Task statement —
Keep every line of the data below that has the string "screenshot" and present those lines.

Dataset extract —
:::
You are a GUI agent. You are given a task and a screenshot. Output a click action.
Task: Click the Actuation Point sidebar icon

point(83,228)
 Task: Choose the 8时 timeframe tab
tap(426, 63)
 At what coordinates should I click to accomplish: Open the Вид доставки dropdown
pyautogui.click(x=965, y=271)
:::
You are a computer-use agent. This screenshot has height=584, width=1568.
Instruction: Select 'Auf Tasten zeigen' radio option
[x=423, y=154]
:::
Answer for this exercise —
You are a GUI agent. You are given a task and a screenshot. Output a click action.
You are a computer-use agent. This screenshot has height=584, width=1568.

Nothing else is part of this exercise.